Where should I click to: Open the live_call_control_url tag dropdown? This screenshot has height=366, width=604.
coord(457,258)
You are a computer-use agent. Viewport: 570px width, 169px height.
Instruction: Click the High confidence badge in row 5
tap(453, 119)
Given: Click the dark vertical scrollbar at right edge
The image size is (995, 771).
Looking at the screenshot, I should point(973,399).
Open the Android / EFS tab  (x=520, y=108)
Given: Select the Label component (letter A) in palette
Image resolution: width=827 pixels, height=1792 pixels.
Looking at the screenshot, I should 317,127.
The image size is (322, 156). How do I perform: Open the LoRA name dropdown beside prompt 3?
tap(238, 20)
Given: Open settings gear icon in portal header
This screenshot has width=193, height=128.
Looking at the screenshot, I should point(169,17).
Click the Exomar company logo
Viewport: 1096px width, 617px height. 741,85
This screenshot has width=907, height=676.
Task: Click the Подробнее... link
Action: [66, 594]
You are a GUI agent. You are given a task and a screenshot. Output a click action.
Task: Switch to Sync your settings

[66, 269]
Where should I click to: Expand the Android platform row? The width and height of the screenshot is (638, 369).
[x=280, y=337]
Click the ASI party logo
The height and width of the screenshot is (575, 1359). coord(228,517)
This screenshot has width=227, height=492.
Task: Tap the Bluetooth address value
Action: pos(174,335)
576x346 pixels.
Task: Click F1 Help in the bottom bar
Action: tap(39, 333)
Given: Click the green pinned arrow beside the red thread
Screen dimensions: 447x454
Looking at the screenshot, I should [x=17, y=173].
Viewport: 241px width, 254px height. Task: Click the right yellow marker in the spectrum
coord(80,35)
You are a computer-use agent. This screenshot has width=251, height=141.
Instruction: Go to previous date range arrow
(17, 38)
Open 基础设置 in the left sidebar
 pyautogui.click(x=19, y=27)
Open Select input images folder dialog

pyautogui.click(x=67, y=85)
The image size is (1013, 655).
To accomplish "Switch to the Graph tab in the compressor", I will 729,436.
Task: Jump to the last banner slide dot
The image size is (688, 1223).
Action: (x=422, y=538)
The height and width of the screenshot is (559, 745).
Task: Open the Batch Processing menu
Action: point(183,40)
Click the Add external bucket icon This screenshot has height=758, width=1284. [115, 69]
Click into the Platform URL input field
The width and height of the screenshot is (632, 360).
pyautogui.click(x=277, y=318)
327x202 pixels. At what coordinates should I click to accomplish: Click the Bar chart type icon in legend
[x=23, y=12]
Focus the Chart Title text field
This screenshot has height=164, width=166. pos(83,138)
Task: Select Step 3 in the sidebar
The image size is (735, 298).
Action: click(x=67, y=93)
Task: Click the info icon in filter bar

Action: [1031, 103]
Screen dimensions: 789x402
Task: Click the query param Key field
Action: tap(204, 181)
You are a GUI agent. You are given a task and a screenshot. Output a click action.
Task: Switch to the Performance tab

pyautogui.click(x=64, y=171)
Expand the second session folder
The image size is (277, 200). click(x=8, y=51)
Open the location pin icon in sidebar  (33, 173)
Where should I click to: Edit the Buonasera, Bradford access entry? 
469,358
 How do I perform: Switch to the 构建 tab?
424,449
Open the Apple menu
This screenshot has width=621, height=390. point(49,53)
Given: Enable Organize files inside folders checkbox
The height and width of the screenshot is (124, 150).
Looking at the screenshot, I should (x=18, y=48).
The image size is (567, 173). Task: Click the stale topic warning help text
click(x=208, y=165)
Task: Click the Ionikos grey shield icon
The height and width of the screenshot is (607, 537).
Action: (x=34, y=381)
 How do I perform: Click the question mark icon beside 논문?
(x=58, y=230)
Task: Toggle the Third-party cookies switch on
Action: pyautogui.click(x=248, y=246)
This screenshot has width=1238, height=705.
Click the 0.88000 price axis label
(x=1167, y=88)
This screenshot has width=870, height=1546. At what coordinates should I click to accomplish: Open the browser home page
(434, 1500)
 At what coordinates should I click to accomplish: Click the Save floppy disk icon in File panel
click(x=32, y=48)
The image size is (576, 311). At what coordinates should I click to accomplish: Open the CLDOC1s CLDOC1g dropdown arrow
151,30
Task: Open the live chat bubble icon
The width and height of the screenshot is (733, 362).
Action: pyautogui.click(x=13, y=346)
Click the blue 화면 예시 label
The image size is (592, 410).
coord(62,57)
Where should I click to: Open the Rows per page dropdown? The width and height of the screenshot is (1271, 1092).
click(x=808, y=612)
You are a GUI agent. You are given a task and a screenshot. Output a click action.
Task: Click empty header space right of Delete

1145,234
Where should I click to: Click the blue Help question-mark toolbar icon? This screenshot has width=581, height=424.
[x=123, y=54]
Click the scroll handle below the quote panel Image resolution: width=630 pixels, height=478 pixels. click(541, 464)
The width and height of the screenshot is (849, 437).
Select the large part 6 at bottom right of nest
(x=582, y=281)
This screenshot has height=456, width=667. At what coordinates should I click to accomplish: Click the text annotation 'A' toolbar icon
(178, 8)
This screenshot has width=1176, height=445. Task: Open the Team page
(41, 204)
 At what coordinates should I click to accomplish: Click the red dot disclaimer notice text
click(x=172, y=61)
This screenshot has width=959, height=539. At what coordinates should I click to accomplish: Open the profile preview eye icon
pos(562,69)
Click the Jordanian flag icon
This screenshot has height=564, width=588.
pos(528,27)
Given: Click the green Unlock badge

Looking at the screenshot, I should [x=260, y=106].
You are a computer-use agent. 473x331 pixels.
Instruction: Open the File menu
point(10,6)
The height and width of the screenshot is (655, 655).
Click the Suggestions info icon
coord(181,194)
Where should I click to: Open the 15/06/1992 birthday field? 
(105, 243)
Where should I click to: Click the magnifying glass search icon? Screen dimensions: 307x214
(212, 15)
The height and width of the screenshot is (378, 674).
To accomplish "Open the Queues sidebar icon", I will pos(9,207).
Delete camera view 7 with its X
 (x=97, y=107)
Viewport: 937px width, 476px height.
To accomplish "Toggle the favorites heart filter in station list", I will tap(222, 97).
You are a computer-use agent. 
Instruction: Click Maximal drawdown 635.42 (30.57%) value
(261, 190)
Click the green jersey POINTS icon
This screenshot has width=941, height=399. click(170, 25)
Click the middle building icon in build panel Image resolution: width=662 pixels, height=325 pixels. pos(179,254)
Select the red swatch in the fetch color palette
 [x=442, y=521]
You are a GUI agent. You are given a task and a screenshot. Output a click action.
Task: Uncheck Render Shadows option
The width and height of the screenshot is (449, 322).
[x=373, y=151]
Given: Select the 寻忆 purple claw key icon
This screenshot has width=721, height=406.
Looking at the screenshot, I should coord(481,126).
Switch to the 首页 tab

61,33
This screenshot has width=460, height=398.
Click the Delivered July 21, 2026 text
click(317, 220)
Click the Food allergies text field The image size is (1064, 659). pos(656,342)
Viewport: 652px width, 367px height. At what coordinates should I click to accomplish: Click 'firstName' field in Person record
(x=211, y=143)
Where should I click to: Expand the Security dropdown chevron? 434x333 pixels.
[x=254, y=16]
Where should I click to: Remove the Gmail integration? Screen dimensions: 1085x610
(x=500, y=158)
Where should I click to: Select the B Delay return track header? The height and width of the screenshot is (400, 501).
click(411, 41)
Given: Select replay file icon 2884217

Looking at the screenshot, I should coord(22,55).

※

**TASK:** Bring together all lines of the entries above in which the string "will" occurs.

**TASK SOLUTION:**
To accomplish "Switch to the Graph tab in the compressor", I will 729,436.
To accomplish "Open the Queues sidebar icon", I will pos(9,207).
To accomplish "Toggle the favorites heart filter in station list", I will tap(222, 97).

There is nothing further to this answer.